▶ _Source_
--- BEGIN ---

Sermons at St. Francis
August 24, 2008
Pr. Robert Goldstein
Jesus is in Caesarea Philippi, a region full of all kinds of religious communities and trends. Jesus is quite interested in what his disciples think of him. This is not vanity but part of preparing his disciples for his radical messiahship and their role in its consequences. We find, however, their answers reflect a more Jewish slice of their times.
But miraculously, perhaps to Jesus' surprise, Peter gets it right. "You are the Messiah of the Living God." Translated this means "You are the one chosen by the Living God, that is, chosen by the God of Israel in a world of gods and idols." This is progress and Jesus recognizes Peter's gift for catching on relatively quickly -a real leadership quality.
Being a member of St. Francis puts us also into situations where people want to know who Jesus is for us. Peter's answer would probably not be helpful for our neighbors given the heretical abuse of this language by the religious right wing. To talk of a Messiah would cause polite alarm. But we are in our Caesarea Philippi.
In our times the religious right's obsession with the Rapture is an obsession with a heresy because it distracts us from creation -the beauty and goodness of creation in the midst of evil; distracting us from compassion, forgiveness, care of the environment and above all, openness to grace. To live for Jesus to return and burn up this earth to create a new one for the elect alone is a distortion both of the Bible and who Jesus is. It contradicts the doctrine of the providence of God the Creator. We too are in our Caesarea Philippi.
How can I speak so confidently? There are so many religions of Jesus, so many other religions and so many people who claim to be spiritual but not religious.
Well, I believe we ought to be thankful, not fearful, of the great diversity of the many, many peoples of God. They are a gift to the whole world. Staying within the realm of all the Jesus communities, we can say that we do not know everything. After all Peter only understood so far. When Jesus goes on to radically redefine the Messiah as full of paradoxes -in weakness is my power, in death victory for life, this is a great shock to Peter. He didn't know everything then and he didn't know everything in his later leadership of the early church.
We can say further that every Jesus community that lives out the Trinity is part of the family. And like every family each member is unique and even quite different and yet part of the family. To live out of the Trinity means to live in a way that confesses wonder at Creation, to live in a way that shows our lives are graced by a Spirit of humility, forgiveness, compassion and a vision for justice as Jesus lived.
But in our Caesarea Philippi a prevailing opinion is that one is not a believer in organized religion. There was one pastor who responded, "Well. You should join the Lutheran Church because we are not very organized at all."
An even more challenging variation around us is, "Well, I am spiritual but not religious." I do not mock either of these prevailing reasons for not joining a church, synagogue, mosque or temple. In fact I try to learn from them. Yet it is our Gospel reading that gives us direction on these issues.

--- END ---

▶ _Instruction 1_
Which places of worship does the sermon name as ones people give reasons for not joining?
▶ _Instruction 2_
Reproduce the part of the sermon that begins at the words "Being a member" and ends after "we are in our Caesarea Philippi.".
Rely on the sermon alone.

▶ _Information supplied_
--- BEGIN ---

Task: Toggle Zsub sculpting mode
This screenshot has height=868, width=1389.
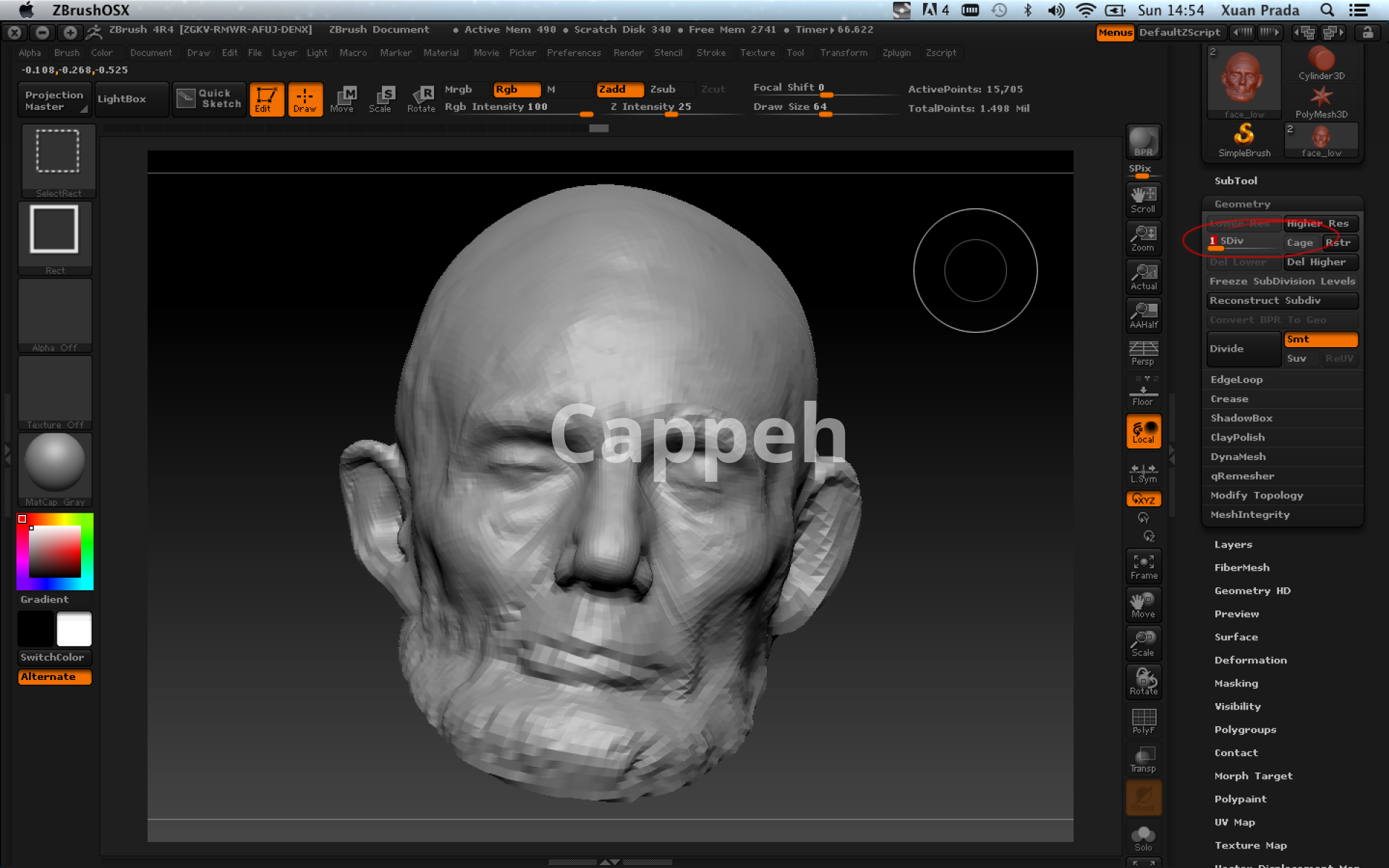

--- END ---

▶ _Reply 1_
church, synagogue, mosque, temple

▶ _Reply 2_
Being a member of St. Francis puts us also into situations where people want to know who Jesus is for us. Peter's answer would probably not be helpful for our neighbors given the heretical abuse of this language by the religious right wing. To talk of a Messiah would cause polite alarm. But we are in our Caesarea Philippi.